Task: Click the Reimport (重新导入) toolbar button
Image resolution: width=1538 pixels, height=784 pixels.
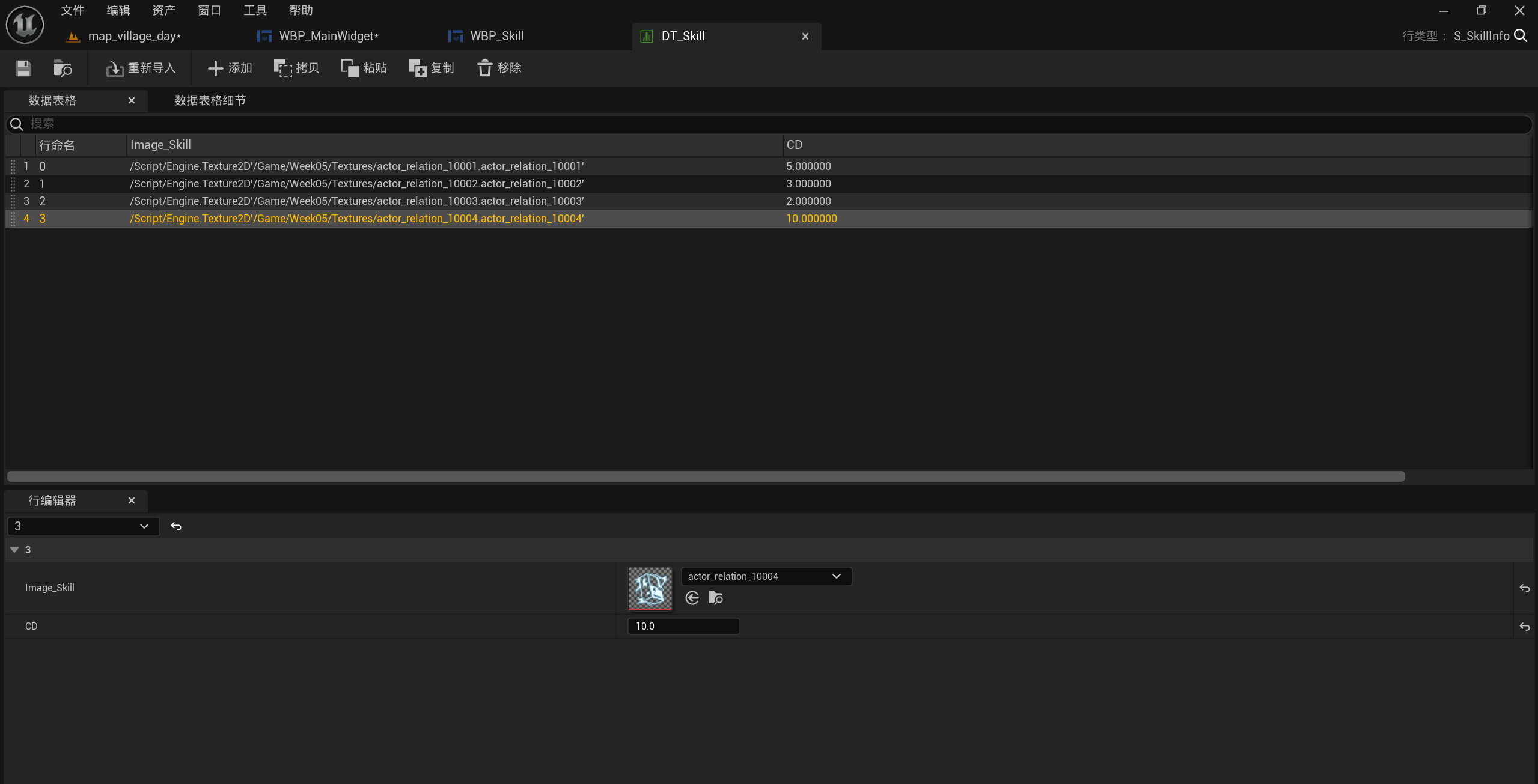Action: 141,68
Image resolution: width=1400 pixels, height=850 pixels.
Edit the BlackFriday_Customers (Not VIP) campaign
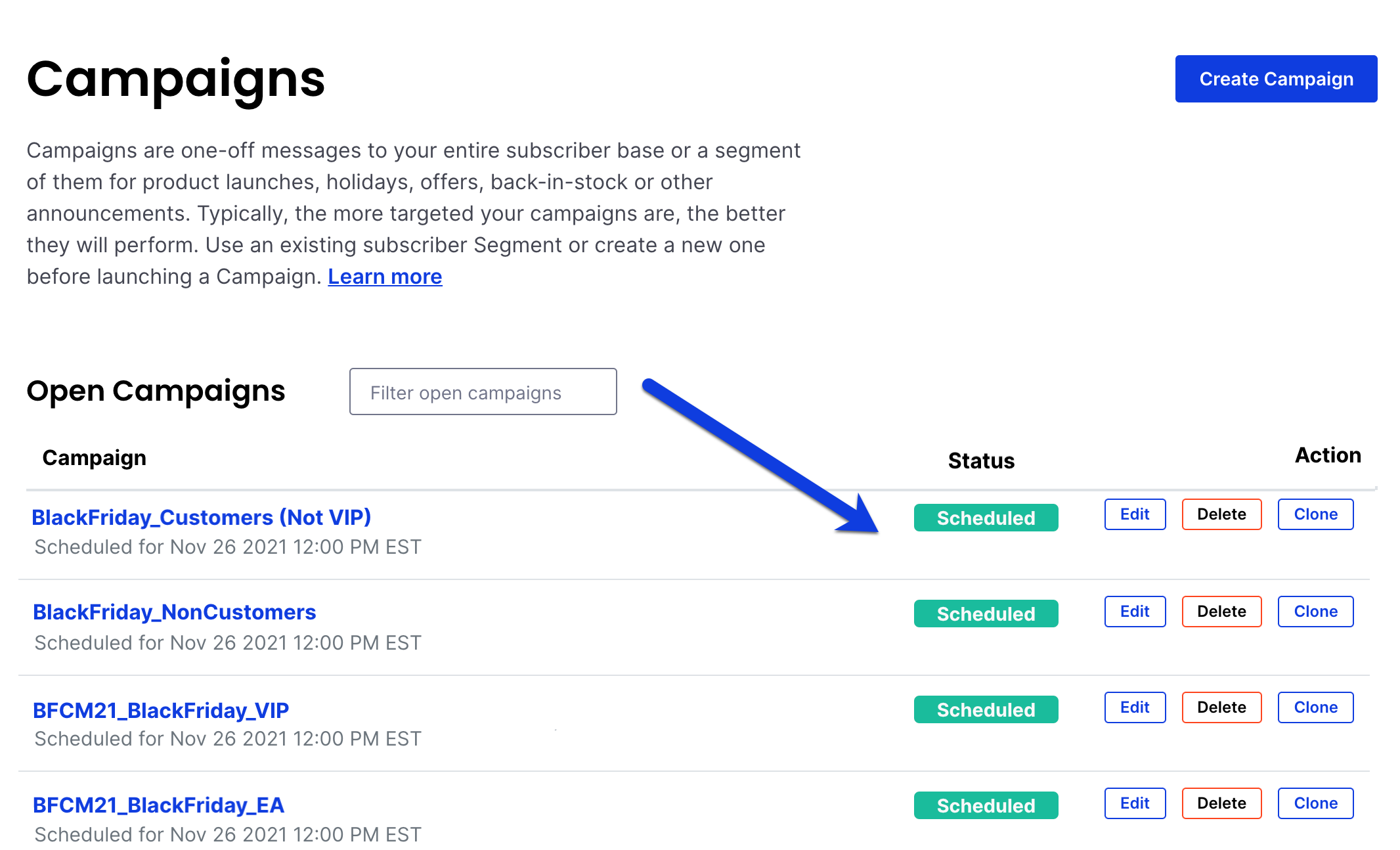coord(1135,514)
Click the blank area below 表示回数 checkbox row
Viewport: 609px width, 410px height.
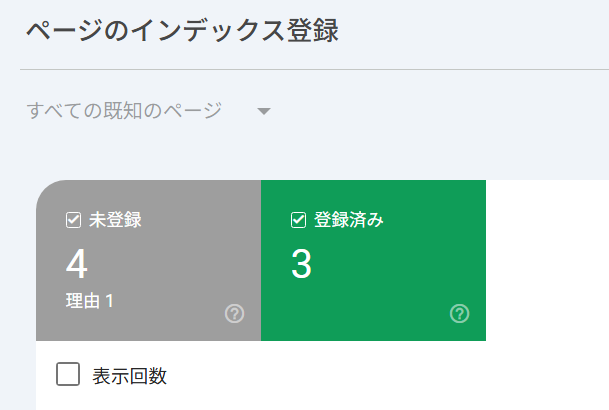(x=300, y=400)
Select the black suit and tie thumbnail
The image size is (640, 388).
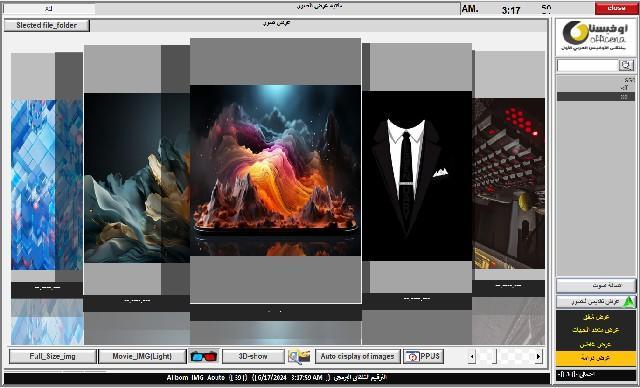coord(417,175)
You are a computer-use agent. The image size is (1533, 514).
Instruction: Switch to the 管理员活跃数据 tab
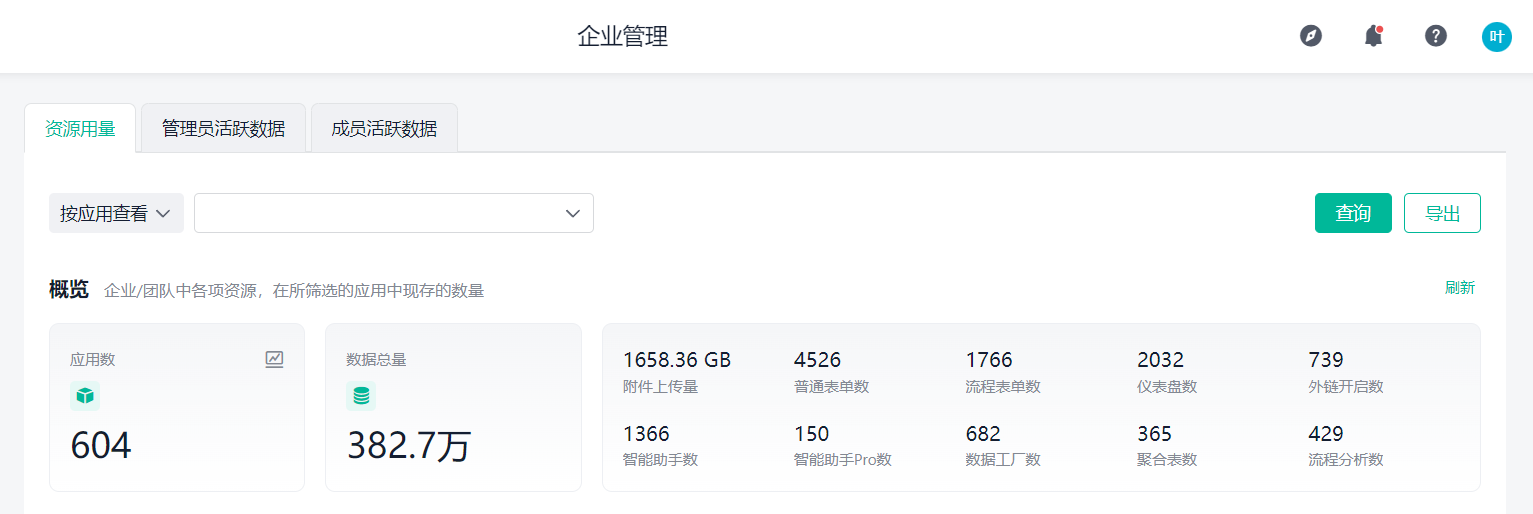pyautogui.click(x=223, y=129)
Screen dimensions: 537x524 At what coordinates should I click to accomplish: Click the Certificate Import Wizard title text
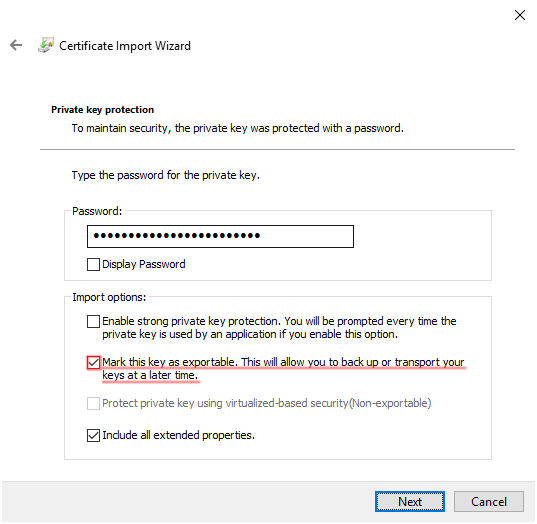(125, 46)
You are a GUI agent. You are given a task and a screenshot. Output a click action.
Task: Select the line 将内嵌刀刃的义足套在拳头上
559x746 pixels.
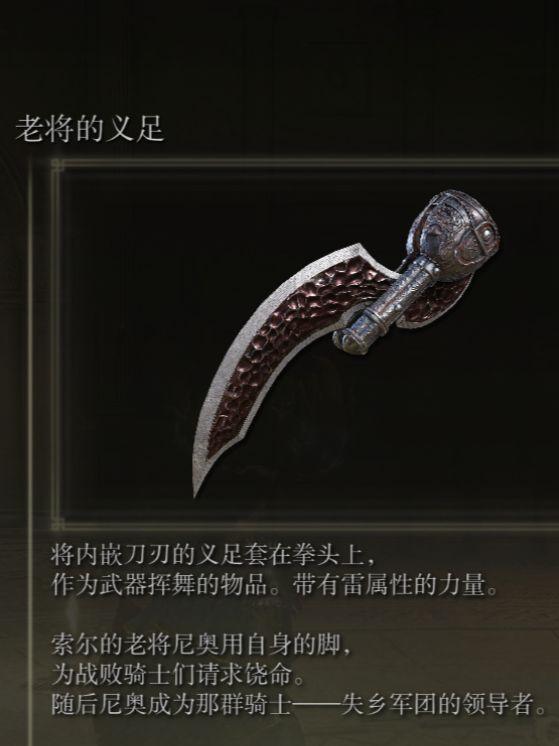click(213, 554)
- - - - - - -
* Brief *
Reproduce every line of the records above word for word, leaving out the pictures.

* Full response *
Task: Click the Reimport (重新导入) toolbar button
Image resolution: width=1538 pixels, height=784 pixels.
Action: 141,68
Image resolution: width=1400 pixels, height=850 pixels.
Edit the BlackFriday_Customers (Not VIP) campaign
coord(1135,514)
Click the blank area below 表示回数 checkbox row
Viewport: 609px width, 410px height.
(x=300, y=400)
Select the black suit and tie thumbnail
The image size is (640, 388).
coord(417,175)
You are a computer-use agent. The image size is (1533, 514).
Instruction: Switch to the 管理员活跃数据 tab
pyautogui.click(x=223, y=129)
Screen dimensions: 537x524 At what coordinates should I click to accomplish: Click the Certificate Import Wizard title text
(125, 46)
You are a GUI agent. You are given a task and a screenshot. Output a click action.
Task: Select the line 将内嵌刀刃的义足套在拳头上
559x746 pixels.
click(213, 554)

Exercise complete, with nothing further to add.